In de studie analyseerden de onderzoekers logs van NASA’s Deep Space Network (DSN), een systeem van grondgebonden faciliteiten dat tweerichtingsradiocommunicatie met door de mens gemaakte objecten in de ruimte mogelijk maakt. Het systeem fungeert als een relais om commando’s naar ruimtevaartuigen te sturen en informatie te ontvangen die ze terugsturen.
Ze vergeleken de DSN-logs zorgvuldig met informatie over de locaties van ruimtevaartuigen om de timing en de richting van de radiocommunicatie vanaf de Aarde te bepalen.
Hoewel verschillende landen hun eigen deep space-netwerken hebben, stelden de onderzoekers dat het door NASA beheerde DSN representatief zou moeten zijn voor de soorten communicatie die vanaf de Aarde komen, deels omdat NASA tot nu toe de meeste deep space-missies heeft geleid.
“DSN vormt een cruciale verbinding tussen de Aarde en haar interplanetaire missies, zoals de New Horizons en de Webb Space Telescope”, aldus Dr. Joseph Lazio, astronoom bij het Jet Propulsion Laboratory van de NASA.
“Het zendt enkele van de sterkste en meest aanhoudende radiosignalen van de mensheid de ruimte in en de openbare logboeken van de transmissies stelden ons team in staat om de temporele en ruimtelijke patronen van die transmissies gedurende de afgelopen 20 jaar vast te stellen.”
Voor het onderzoek richtten de astronomen zich op transmissies naar de diepe ruimte, waaronder transmissies naar telescopen in de ruimte en interplanetaire ruimtevaartuigen, in plaats van transmissies die bedoeld waren voor ruimtevaartuigen of satellieten in een lage baan om de Aarde, die een relatief laag vermogen hebben en moeilijk van afstand te detecteren zijn.
Ze ontdekten dat radiosignalen uit de diepe ruimte voornamelijk gericht waren op ruimtevaartuigen in de buurt van Mars.
Andere veelvoorkomende transmissies waren gericht op andere planeten en op telescopen op Lagrangepunten tussen de Zon en de Aarde – punten in de ruimte waar de zwaartekracht van de Zon en de Aarde de telescopen vanuit het perspectief van de Aarde op een relatief vaste positie houdt.
“Op basis van gegevens van de afgelopen 20 jaar hebben we ontdekt dat als een buitenaardse intelligentie zich op een locatie bevindt die de uitlijning van de Aarde en Mars kan waarnemen, de kans 77% is dat ze zich in het pad van een van onze transmissies bevinden – een orde van grootte waarschijnlijker dan wanneer ze zich op een willekeurige positie op een willekeurig tijdstip bevinden”, aldus Fan.
“Als ze een uitlijning met een andere planeet in het zonnestelsel zouden kunnen waarnemen, is de kans 12% dat ze zich in het pad van onze transmissies bevinden.”
“Wanneer we echter geen planeetuitlijning waarnemen, is deze kans miniem.”
Volgens het team zouden mensen, om onze eigen zoektocht naar technosignaturen te verbeteren, moeten zoeken naar de uitlijning van exoplaneten, of in ieder geval wanneer exoplaneten uitlijnen met hun moederster.
Astronomen bestuderen exoplaneten vaak tijdens de uitlijning met hun moederster.

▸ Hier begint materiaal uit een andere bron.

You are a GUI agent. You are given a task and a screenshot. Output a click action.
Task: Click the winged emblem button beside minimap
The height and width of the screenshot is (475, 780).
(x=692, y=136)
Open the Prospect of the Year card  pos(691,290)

De meeste van de momenteel bekende exoplaneten werden ontdekt door te zoeken naar de verduistering van een ster wanneer een planeet voor zijn moederster langs beweegt, of er voorlangs gaat vanuit het gezichtsveld van de Aarde.

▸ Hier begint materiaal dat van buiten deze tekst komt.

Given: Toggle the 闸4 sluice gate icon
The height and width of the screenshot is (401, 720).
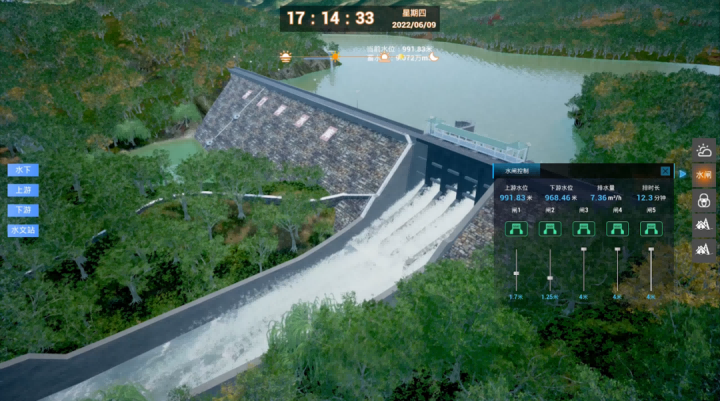Looking at the screenshot, I should (617, 229).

“Omdat we echter pas de afgelopen 10 tot 20 jaar veel exoplaneten zijn gaan detecteren, kennen we nog niet veel systemen met twee of meer exoplaneten die voorlangs gaan”, aldus Fan.
“Met de aanstaande lancering van de Nancy Grace Roman Space Telescope verwachten we honderdduizenden voorheen niet-ontdekte exoplaneten te detecteren, dus ons potentiële zoekgebied zou aanzienlijk toenemen.”
Omdat ons zonnestelsel vrij vlak is en de meeste planeten in hetzelfde vlak rond de Zin draaien, vonden de meeste DSN-transmissies plaats binnen een straal van vijf graden van het baanvlak van de Aarde.
Als het zonnestelsel een bord was met alle planeten en objecten erop, dan volgden menselijke transmissies om langs het oppervlak van het bord te lopen in plaats van onder een scherpe hoek de ruimte in te schieten.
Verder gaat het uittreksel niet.